Every entry needs to be printed exactly, please.

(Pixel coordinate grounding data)
□ □ □ □ □

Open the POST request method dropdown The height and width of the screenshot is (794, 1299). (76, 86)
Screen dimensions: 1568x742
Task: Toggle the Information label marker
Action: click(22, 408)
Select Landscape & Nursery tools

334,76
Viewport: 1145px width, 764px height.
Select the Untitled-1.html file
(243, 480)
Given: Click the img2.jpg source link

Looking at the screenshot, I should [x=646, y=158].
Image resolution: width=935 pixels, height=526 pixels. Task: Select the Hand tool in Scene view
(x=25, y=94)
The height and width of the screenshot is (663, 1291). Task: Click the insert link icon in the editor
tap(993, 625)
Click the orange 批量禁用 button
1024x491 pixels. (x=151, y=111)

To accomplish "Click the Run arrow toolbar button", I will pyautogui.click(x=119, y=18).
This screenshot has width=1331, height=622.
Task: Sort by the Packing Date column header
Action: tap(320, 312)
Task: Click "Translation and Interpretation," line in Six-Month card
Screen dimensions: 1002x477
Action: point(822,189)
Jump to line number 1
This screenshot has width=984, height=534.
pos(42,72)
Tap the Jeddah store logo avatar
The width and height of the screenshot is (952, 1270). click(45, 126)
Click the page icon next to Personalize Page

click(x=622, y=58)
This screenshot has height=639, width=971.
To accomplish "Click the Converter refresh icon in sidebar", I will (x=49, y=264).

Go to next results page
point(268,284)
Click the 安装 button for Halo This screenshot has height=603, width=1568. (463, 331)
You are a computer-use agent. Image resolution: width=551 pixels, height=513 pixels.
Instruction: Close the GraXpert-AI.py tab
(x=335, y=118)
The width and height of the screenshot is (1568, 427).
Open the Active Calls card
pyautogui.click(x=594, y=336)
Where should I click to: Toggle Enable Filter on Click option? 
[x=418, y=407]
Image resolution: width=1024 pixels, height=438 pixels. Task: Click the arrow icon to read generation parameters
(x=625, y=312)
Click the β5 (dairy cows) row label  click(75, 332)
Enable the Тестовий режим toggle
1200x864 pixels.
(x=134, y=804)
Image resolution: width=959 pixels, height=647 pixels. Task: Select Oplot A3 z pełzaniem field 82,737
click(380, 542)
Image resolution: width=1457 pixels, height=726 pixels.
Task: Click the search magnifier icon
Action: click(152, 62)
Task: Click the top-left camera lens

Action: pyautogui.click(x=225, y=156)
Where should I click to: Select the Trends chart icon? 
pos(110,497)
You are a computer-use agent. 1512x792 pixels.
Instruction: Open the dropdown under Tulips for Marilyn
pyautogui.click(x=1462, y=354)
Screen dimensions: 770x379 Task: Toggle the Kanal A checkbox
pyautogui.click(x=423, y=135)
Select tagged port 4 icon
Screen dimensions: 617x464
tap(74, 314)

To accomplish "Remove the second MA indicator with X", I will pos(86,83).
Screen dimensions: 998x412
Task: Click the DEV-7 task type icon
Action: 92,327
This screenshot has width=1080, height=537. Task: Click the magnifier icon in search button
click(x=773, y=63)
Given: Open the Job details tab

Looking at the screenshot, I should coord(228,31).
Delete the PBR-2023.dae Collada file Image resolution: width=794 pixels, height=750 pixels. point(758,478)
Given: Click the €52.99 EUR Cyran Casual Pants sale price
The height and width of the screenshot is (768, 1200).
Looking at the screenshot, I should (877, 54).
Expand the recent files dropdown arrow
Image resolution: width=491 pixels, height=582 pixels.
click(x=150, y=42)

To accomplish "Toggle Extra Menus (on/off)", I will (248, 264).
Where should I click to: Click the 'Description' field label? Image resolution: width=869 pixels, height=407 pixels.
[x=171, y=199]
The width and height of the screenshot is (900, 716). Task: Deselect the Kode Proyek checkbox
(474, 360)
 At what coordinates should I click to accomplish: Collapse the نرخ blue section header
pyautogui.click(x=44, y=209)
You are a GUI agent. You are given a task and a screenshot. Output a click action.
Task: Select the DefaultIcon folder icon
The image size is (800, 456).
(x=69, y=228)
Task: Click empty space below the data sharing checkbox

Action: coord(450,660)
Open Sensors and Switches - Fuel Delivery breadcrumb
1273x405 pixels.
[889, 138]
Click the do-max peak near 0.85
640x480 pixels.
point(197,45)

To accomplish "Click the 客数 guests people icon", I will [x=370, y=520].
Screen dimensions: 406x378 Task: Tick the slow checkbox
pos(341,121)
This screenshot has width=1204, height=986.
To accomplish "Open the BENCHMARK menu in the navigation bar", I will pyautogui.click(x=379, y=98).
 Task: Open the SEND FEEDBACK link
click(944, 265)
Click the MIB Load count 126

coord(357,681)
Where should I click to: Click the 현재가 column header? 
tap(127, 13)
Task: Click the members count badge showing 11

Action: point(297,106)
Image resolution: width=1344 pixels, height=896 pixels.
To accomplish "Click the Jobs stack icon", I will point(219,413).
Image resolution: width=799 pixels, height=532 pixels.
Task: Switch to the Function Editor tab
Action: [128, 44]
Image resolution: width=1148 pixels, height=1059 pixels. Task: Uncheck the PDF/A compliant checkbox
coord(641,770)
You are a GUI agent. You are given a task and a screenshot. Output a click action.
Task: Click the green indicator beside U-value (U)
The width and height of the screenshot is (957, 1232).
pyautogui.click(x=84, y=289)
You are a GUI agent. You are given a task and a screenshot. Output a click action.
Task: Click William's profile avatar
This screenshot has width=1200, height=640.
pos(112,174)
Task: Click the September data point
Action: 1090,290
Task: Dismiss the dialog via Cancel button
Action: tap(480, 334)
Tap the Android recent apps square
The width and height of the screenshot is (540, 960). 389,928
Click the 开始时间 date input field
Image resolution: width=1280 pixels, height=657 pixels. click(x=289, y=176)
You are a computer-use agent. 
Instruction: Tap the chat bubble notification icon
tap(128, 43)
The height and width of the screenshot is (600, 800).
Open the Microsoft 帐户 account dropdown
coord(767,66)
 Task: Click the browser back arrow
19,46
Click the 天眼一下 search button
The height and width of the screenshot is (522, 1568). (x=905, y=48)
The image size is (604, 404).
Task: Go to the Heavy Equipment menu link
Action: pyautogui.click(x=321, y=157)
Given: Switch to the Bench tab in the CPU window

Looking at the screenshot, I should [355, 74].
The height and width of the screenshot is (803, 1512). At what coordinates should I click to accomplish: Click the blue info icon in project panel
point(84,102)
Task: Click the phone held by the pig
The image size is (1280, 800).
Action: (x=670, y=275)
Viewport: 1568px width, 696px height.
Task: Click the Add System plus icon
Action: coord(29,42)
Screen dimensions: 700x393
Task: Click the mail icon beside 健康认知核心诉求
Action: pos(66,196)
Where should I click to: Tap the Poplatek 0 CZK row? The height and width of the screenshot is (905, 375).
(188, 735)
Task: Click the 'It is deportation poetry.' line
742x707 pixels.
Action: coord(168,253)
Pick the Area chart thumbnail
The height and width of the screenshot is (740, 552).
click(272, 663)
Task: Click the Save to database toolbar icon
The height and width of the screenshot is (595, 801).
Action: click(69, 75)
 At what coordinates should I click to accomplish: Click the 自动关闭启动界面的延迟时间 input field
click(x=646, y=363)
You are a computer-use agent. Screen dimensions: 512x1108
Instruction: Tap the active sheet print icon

□ □ □ □ □

- Written response
Open the POST request method dropdown The height and width of the screenshot is (794, 1299). (76, 86)
Screen dimensions: 1568x742
Task: Toggle the Information label marker
Action: click(22, 408)
Select Landscape & Nursery tools

334,76
Viewport: 1145px width, 764px height.
Select the Untitled-1.html file
(243, 480)
Given: Click the img2.jpg source link

Looking at the screenshot, I should [x=646, y=158].
Image resolution: width=935 pixels, height=526 pixels. Task: Select the Hand tool in Scene view
(x=25, y=94)
The height and width of the screenshot is (663, 1291). Task: Click the insert link icon in the editor
tap(993, 625)
Click the orange 批量禁用 button
1024x491 pixels. (x=151, y=111)

To accomplish "Click the Run arrow toolbar button", I will pyautogui.click(x=119, y=18).
This screenshot has width=1331, height=622.
Task: Sort by the Packing Date column header
Action: tap(320, 312)
Task: Click "Translation and Interpretation," line in Six-Month card
Screen dimensions: 1002x477
Action: point(822,189)
Jump to line number 1
This screenshot has width=984, height=534.
pos(42,72)
Tap the Jeddah store logo avatar
The width and height of the screenshot is (952, 1270). click(45, 126)
Click the page icon next to Personalize Page

click(x=622, y=58)
This screenshot has height=639, width=971.
To accomplish "Click the Converter refresh icon in sidebar", I will (x=49, y=264).

Go to next results page
point(268,284)
Click the 安装 button for Halo This screenshot has height=603, width=1568. (463, 331)
You are a computer-use agent. Image resolution: width=551 pixels, height=513 pixels.
Instruction: Close the GraXpert-AI.py tab
(x=335, y=118)
The width and height of the screenshot is (1568, 427).
Open the Active Calls card
pyautogui.click(x=594, y=336)
Where should I click to: Toggle Enable Filter on Click option? 
[x=418, y=407]
Image resolution: width=1024 pixels, height=438 pixels. Task: Click the arrow icon to read generation parameters
(x=625, y=312)
Click the β5 (dairy cows) row label  click(75, 332)
Enable the Тестовий режим toggle
1200x864 pixels.
(x=134, y=804)
Image resolution: width=959 pixels, height=647 pixels. Task: Select Oplot A3 z pełzaniem field 82,737
click(380, 542)
Image resolution: width=1457 pixels, height=726 pixels.
Task: Click the search magnifier icon
Action: click(152, 62)
Task: Click the top-left camera lens

Action: pyautogui.click(x=225, y=156)
Where should I click to: Select the Trends chart icon? 
pos(110,497)
You are a computer-use agent. 1512x792 pixels.
Instruction: Open the dropdown under Tulips for Marilyn
pyautogui.click(x=1462, y=354)
Screen dimensions: 770x379 Task: Toggle the Kanal A checkbox
pyautogui.click(x=423, y=135)
Select tagged port 4 icon
Screen dimensions: 617x464
tap(74, 314)

To accomplish "Remove the second MA indicator with X", I will pos(86,83).
Screen dimensions: 998x412
Task: Click the DEV-7 task type icon
Action: 92,327
This screenshot has width=1080, height=537. Task: Click the magnifier icon in search button
click(x=773, y=63)
Given: Open the Job details tab

Looking at the screenshot, I should coord(228,31).
Delete the PBR-2023.dae Collada file Image resolution: width=794 pixels, height=750 pixels. point(758,478)
Given: Click the €52.99 EUR Cyran Casual Pants sale price
The height and width of the screenshot is (768, 1200).
Looking at the screenshot, I should (877, 54).
Expand the recent files dropdown arrow
Image resolution: width=491 pixels, height=582 pixels.
click(x=150, y=42)

To accomplish "Toggle Extra Menus (on/off)", I will (248, 264).
Where should I click to: Click the 'Description' field label? Image resolution: width=869 pixels, height=407 pixels.
[x=171, y=199]
The width and height of the screenshot is (900, 716). Task: Deselect the Kode Proyek checkbox
(474, 360)
 At what coordinates should I click to accomplish: Collapse the نرخ blue section header
pyautogui.click(x=44, y=209)
You are a GUI agent. You are given a task and a screenshot. Output a click action.
Task: Select the DefaultIcon folder icon
The image size is (800, 456).
(x=69, y=228)
Task: Click empty space below the data sharing checkbox

Action: coord(450,660)
Open Sensors and Switches - Fuel Delivery breadcrumb
1273x405 pixels.
[889, 138]
Click the do-max peak near 0.85
640x480 pixels.
point(197,45)

To accomplish "Click the 客数 guests people icon", I will [x=370, y=520].
Screen dimensions: 406x378 Task: Tick the slow checkbox
pos(341,121)
This screenshot has width=1204, height=986.
To accomplish "Open the BENCHMARK menu in the navigation bar", I will pyautogui.click(x=379, y=98).
 Task: Open the SEND FEEDBACK link
click(944, 265)
Click the MIB Load count 126

coord(357,681)
Where should I click to: Click the 현재가 column header? 
tap(127, 13)
Task: Click the members count badge showing 11

Action: point(297,106)
Image resolution: width=1344 pixels, height=896 pixels.
To accomplish "Click the Jobs stack icon", I will point(219,413).
Image resolution: width=799 pixels, height=532 pixels.
Task: Switch to the Function Editor tab
Action: [128, 44]
Image resolution: width=1148 pixels, height=1059 pixels. Task: Uncheck the PDF/A compliant checkbox
coord(641,770)
You are a GUI agent. You are given a task and a screenshot. Output a click action.
Task: Click the green indicator beside U-value (U)
The width and height of the screenshot is (957, 1232).
pyautogui.click(x=84, y=289)
You are a GUI agent. You are given a task and a screenshot. Output a click action.
Task: Click William's profile avatar
This screenshot has width=1200, height=640.
pos(112,174)
Task: Click the September data point
Action: 1090,290
Task: Dismiss the dialog via Cancel button
Action: tap(480, 334)
Tap the Android recent apps square
The width and height of the screenshot is (540, 960). 389,928
Click the 开始时间 date input field
Image resolution: width=1280 pixels, height=657 pixels. click(x=289, y=176)
You are a computer-use agent. 
Instruction: Tap the chat bubble notification icon
tap(128, 43)
The height and width of the screenshot is (600, 800).
Open the Microsoft 帐户 account dropdown
coord(767,66)
 Task: Click the browser back arrow
19,46
Click the 天眼一下 search button
The height and width of the screenshot is (522, 1568). (x=905, y=48)
The image size is (604, 404).
Task: Go to the Heavy Equipment menu link
Action: pyautogui.click(x=321, y=157)
Given: Switch to the Bench tab in the CPU window

Looking at the screenshot, I should [355, 74].
The height and width of the screenshot is (803, 1512). At what coordinates should I click to accomplish: Click the blue info icon in project panel
point(84,102)
Task: Click the phone held by the pig
The image size is (1280, 800).
Action: (x=670, y=275)
Viewport: 1568px width, 696px height.
Task: Click the Add System plus icon
Action: coord(29,42)
Screen dimensions: 700x393
Task: Click the mail icon beside 健康认知核心诉求
Action: pos(66,196)
Where should I click to: Tap the Poplatek 0 CZK row? The height and width of the screenshot is (905, 375).
(188, 735)
Task: Click the 'It is deportation poetry.' line
742x707 pixels.
Action: coord(168,253)
Pick the Area chart thumbnail
The height and width of the screenshot is (740, 552).
click(272, 663)
Task: Click the Save to database toolbar icon
The height and width of the screenshot is (595, 801).
Action: click(69, 75)
 At what coordinates should I click to accomplish: Click the 自动关闭启动界面的延迟时间 input field
click(x=646, y=363)
You are a computer-use agent. Screen dimensions: 512x1108
Instruction: Tap the active sheet print icon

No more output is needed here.